Problem requirements: Your task is to write out exactly the lines from the line containing "The image size is (625, 281)." through the end of the records, inclusive at both ends.

(Pixel coordinate grounding data)
.....

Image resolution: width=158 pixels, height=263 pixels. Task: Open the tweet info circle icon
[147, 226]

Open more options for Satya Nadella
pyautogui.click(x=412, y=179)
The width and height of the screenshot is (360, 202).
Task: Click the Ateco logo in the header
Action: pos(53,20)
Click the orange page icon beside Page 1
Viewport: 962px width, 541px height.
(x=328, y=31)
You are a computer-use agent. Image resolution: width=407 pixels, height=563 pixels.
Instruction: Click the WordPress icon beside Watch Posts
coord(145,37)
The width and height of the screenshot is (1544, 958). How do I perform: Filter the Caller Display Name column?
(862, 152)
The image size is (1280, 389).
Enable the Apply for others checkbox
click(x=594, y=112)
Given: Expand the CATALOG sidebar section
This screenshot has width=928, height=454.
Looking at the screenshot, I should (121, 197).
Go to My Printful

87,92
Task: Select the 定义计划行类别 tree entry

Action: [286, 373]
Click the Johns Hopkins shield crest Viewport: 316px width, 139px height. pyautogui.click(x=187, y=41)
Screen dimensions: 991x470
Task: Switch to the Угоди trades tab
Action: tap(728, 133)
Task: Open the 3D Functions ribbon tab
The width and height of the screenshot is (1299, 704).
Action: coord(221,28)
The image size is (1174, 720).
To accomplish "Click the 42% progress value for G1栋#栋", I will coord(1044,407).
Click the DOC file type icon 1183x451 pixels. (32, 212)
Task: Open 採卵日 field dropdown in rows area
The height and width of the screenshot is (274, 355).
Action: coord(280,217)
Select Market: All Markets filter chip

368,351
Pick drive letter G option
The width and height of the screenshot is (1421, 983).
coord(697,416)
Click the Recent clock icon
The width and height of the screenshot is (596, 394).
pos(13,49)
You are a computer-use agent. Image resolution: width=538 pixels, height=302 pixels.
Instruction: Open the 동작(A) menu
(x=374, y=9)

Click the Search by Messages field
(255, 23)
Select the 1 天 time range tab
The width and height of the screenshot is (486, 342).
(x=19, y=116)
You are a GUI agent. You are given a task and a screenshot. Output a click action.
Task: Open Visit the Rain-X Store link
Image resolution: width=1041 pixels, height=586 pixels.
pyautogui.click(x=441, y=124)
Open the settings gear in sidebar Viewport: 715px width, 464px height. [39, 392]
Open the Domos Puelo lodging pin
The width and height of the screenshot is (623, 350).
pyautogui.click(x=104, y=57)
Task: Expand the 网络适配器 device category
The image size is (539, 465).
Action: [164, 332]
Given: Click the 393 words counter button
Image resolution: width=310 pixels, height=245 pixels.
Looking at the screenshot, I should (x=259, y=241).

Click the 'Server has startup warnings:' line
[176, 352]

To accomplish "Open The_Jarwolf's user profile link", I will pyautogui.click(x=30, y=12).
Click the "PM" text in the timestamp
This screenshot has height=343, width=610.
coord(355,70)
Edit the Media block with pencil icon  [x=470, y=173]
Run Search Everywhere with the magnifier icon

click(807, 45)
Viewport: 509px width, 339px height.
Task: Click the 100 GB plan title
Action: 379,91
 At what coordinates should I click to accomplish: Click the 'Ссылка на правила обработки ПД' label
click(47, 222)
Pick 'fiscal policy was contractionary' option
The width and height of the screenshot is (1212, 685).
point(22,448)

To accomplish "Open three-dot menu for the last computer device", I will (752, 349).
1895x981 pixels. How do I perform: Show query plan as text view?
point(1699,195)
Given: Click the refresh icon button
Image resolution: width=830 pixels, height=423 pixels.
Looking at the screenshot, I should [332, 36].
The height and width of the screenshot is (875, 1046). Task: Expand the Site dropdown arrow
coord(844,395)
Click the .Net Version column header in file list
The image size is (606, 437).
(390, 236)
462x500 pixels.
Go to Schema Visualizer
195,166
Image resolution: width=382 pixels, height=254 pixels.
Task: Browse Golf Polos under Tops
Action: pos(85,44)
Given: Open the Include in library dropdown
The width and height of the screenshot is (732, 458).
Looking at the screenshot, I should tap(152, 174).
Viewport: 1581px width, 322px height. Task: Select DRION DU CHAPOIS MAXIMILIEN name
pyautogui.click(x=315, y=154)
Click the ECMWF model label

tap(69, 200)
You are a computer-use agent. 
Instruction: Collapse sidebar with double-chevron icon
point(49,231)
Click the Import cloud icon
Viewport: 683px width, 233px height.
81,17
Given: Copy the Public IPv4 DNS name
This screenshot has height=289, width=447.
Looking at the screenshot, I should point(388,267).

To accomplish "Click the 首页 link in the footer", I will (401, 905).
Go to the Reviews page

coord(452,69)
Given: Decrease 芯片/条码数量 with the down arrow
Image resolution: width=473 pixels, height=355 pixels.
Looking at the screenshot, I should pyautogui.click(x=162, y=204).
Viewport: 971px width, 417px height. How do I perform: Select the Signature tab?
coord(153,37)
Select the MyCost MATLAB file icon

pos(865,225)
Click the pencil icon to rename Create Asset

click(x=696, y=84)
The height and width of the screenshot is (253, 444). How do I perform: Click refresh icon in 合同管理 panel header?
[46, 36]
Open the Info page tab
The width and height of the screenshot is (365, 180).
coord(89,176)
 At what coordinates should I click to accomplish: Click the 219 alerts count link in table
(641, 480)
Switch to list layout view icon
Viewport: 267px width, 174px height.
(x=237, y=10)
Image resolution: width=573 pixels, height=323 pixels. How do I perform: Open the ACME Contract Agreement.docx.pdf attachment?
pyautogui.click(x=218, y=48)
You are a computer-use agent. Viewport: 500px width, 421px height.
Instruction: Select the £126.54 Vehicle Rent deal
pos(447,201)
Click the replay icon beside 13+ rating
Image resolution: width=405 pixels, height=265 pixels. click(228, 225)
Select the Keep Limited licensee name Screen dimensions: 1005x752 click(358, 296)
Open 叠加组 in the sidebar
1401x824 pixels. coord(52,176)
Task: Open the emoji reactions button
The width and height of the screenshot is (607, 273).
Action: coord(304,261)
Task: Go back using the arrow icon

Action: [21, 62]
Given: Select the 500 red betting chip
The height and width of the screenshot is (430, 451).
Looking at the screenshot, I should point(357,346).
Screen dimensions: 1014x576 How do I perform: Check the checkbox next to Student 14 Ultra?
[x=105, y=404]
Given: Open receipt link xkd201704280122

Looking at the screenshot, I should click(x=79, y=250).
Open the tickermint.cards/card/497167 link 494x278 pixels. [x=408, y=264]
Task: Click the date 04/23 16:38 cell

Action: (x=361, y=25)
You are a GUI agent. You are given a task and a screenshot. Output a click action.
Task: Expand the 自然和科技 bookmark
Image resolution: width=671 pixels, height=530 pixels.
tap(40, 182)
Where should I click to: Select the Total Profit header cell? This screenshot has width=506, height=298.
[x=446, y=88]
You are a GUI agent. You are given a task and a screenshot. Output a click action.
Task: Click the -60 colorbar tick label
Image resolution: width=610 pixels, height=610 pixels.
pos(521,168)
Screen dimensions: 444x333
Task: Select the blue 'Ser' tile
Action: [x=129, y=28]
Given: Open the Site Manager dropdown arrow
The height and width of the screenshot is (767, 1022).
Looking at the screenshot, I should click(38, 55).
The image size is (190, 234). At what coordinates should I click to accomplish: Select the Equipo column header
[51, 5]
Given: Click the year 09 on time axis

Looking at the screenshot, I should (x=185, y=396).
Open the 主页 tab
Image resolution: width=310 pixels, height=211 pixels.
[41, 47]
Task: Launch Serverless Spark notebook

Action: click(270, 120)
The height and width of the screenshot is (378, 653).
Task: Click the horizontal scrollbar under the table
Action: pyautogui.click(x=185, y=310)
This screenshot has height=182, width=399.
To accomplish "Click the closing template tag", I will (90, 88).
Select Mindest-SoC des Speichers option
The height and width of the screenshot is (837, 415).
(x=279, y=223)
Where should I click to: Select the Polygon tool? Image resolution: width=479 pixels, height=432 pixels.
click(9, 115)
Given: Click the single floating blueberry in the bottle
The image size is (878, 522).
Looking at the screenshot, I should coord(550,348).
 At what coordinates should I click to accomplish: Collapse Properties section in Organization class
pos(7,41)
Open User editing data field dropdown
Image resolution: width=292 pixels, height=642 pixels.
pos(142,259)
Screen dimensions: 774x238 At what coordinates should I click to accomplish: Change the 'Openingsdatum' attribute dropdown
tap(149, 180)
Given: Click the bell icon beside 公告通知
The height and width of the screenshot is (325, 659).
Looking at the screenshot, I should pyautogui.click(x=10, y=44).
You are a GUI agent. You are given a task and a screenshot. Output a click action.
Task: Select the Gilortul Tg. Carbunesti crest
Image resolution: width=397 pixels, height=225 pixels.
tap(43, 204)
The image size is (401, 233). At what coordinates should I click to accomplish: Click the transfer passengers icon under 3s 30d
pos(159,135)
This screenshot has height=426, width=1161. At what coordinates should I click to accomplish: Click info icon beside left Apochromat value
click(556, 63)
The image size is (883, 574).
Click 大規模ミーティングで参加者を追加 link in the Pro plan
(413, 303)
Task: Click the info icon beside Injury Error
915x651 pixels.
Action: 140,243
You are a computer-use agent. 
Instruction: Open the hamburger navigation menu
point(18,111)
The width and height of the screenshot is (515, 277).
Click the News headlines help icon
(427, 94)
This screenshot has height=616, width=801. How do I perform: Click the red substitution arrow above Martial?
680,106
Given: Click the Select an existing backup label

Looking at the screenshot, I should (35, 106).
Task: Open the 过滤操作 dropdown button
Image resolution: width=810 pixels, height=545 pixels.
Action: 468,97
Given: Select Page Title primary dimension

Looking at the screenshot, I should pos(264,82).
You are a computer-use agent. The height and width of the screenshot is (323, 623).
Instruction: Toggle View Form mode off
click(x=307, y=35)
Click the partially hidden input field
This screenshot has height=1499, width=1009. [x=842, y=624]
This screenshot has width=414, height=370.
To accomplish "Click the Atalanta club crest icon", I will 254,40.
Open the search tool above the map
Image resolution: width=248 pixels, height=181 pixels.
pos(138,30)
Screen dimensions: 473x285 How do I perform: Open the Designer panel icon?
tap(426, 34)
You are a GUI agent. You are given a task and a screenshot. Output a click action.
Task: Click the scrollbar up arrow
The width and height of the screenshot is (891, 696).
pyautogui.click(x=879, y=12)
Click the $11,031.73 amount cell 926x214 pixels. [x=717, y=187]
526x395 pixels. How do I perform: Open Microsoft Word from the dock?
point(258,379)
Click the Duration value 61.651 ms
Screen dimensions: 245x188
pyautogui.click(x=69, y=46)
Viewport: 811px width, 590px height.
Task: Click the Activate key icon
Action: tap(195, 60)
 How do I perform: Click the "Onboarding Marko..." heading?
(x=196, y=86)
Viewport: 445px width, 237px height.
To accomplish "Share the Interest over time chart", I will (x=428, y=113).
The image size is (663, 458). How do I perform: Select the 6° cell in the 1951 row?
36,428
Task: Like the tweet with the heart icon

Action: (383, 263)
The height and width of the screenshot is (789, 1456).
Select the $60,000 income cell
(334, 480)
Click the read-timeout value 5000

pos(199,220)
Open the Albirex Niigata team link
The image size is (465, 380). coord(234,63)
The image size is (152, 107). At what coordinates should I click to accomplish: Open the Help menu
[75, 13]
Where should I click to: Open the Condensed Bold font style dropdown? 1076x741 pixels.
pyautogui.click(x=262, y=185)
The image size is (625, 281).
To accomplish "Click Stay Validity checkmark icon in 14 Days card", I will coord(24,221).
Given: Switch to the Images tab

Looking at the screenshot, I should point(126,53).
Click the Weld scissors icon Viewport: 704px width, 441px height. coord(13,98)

.....

Task result:
The image size is (625, 281).
To accomplish "Click Stay Validity checkmark icon in 14 Days card", I will coord(24,221).
Given: Switch to the Images tab

Looking at the screenshot, I should point(126,53).
Click the Weld scissors icon Viewport: 704px width, 441px height. coord(13,98)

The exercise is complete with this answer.